If you have coverage through a fee-for-services/indemnity plan or seek out-of-network care in a PPO plan, your insurance claim is processed after you have received the care. Denial, with these types of coverage, results in your provider deciding not to pay out on your claim. In some cases, you have paid the entire fee up-front, in other cases a portion. A denial of your claim either results in you not being reimbursed or being billed for the portion of your bill that remains unpaid.

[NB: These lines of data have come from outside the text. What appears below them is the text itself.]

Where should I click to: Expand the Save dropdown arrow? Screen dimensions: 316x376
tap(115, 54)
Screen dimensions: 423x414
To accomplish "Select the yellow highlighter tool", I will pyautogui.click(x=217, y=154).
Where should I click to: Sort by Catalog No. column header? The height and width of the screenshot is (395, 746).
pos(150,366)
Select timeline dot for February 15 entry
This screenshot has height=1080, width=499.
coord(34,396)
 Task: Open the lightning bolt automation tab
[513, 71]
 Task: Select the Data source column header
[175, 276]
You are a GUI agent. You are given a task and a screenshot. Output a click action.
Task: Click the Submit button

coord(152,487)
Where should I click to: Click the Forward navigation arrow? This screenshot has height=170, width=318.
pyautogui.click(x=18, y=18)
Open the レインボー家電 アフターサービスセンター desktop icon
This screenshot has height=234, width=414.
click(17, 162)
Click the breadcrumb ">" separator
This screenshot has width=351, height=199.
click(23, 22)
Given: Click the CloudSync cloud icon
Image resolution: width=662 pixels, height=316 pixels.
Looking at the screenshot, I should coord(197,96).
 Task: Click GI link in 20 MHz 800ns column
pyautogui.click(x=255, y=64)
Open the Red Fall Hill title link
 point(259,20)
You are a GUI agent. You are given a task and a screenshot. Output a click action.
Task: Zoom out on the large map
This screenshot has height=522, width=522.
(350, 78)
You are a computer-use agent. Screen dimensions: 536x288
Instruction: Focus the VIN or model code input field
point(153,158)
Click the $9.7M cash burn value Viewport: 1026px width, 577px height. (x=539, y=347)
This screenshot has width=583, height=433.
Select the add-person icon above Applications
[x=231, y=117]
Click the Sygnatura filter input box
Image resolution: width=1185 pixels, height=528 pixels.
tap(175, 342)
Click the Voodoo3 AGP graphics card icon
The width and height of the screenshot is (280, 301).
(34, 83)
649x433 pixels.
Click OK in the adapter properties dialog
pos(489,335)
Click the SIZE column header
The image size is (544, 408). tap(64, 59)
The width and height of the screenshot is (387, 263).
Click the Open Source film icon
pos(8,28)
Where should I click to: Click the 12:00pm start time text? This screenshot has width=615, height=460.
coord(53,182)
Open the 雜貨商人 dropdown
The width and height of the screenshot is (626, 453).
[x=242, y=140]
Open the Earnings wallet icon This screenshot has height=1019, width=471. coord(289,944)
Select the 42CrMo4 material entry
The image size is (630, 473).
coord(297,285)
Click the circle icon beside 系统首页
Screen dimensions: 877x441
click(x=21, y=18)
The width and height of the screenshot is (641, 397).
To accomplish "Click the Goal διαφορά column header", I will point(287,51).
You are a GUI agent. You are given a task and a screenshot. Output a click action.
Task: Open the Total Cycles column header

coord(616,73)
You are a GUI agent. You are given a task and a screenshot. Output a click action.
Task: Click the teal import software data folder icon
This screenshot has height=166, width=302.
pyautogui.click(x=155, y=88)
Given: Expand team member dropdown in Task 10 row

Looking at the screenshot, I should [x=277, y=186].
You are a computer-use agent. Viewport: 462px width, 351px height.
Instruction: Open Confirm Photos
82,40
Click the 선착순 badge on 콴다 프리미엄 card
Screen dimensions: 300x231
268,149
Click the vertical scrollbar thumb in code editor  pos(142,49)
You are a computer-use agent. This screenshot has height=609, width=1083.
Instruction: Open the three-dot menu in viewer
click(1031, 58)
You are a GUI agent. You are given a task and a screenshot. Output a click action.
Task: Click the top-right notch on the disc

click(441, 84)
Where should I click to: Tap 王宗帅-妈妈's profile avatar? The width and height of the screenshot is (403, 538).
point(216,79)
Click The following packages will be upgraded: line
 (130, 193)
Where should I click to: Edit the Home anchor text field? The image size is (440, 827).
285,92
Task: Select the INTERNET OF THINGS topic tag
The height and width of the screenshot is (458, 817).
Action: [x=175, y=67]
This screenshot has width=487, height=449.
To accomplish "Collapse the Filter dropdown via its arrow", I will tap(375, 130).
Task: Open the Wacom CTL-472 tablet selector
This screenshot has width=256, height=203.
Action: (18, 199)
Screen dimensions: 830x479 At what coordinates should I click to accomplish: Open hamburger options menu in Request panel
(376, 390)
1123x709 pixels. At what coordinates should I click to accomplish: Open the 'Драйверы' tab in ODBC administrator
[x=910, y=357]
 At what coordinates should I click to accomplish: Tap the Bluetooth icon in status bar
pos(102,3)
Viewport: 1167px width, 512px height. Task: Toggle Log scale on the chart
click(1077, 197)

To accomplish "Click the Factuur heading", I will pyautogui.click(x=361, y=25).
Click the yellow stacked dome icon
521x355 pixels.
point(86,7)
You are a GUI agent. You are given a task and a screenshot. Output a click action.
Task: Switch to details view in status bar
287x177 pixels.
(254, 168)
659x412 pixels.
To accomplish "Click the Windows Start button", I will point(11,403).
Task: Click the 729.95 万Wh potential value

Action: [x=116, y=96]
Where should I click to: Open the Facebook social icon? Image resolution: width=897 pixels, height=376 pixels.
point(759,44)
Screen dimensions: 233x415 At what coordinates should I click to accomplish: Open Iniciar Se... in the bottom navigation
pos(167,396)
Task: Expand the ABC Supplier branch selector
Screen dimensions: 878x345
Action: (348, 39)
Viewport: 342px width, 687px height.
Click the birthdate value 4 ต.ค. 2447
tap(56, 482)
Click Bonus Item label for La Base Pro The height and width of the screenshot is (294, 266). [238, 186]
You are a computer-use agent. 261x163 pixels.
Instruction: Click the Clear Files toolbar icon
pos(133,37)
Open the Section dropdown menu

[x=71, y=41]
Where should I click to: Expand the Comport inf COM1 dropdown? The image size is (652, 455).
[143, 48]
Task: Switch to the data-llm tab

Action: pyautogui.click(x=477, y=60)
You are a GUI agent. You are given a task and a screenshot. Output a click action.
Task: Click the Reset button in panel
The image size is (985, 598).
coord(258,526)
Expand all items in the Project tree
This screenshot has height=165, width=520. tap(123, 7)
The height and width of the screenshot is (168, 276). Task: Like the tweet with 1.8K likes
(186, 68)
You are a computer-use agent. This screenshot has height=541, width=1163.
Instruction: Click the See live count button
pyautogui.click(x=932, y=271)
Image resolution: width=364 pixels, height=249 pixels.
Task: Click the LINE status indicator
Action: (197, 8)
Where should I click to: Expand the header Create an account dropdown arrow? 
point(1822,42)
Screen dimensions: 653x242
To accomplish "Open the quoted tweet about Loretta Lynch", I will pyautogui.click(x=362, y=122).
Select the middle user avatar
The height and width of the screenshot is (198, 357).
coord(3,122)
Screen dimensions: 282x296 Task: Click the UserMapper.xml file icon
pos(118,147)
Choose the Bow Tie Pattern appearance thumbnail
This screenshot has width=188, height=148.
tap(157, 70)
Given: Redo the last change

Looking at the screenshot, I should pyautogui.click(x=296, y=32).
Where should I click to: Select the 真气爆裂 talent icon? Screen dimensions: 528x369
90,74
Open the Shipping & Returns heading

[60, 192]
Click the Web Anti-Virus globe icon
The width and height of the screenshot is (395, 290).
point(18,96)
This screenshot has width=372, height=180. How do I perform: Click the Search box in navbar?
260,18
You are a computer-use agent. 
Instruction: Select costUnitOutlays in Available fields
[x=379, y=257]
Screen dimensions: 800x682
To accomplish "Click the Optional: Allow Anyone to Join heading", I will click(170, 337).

Here are four common reasons your claim can be denied:

  1. You filled out the insurance forms improperly. Make sure you fill out forms completely and legibly.
  2. You did not file your claim in a timely manner. Your insurance provider places a time limit on accepting your claim. If you file your claim after the deadline, it will be denied. It is your responsibility to know your provider’s requirements and to meet them.
  3. Your treatment was excluded, per the terms of your policy. Every health insurance policy contains some treatments that are excluded. Again, it is your responsibility to know the rules of your policy, as you will bear full financial responsibility if you receive treatment that is not covered. Check with your insurance provider before you get the treatment, to make sure that you are covered.
  4. You received treatment without the proper approval and authorization. Make sure that you obtain proper approval and permission whenever it is required.

 

Reacting to a Denial

If you receive a denial, you have different options. Again, the type of insurance you have dictates the steps you can take. As mentioned above, the kind of denial you are likely to receive in a managed care plan is a denial of approval for a specific treatment, procedure, therapy, or medication. With indemnity insurance, it is likely the case that you already received the treatment and the dispute regards a denial from your insurance provider to accept your claim for reimbursement. In either case, the three main steps you can take are the same.

 

Internal Appeal

The first step is to make your case to your insurance provider directly. Speak with them to rectify the problem. If you are in a managed care plan, attempt to enlist your primary care physician to help make your case for why your treatment is necessary. If you have kept good records, you can bolster your case. Go up the chain of command at your insurance provider until you get a satisfactory answer. Keep all records regarding your dispute claim, too. Also, if you have insurance through work, see if your human resource benefits specialist can offer you any assistance.

 

External Appeal

If you do not get satisfaction, you can speak with your state’s insurance regulators. Medical insurance is a regulated industry in every state. Some states offer more aggressive protection for health insurance consumers than others. For instance, the State of California offers aggressive protection. In California, if you have a problem with your managed care provider, you can contact the California Office of the Patient Advocate, who can assist you by reviewing the health plan’s decision regarding your complaint.

 

Legal Help

Lastly, you have the right to seek a legal remedy. You can hire a lawyer and sue your managed care plan. Of course, this is an option of last resort. However, if you feel you have been wronged, it cannot hurt to speak to an experienced attorney. If you have a strong case, you likely can find an attorney that will work on a contingency basis, charging you only if she or he wins the case.

 

Summary

You pay a large amount for your health insurance. To make sure you do not waste your hard-earned money, take the proper steps to be an informed consumer. Know your rights and your responsibilities. You are your first line of defense. Take the time to understand how your policy works, what it covers and what it does not. Use your insurance coverage to improve your health and your life. Keep good records and follow-up appropriately, to make sure that your bills were paid by your insurance company. The more thorough you are in these areas, the fewer problems you will have.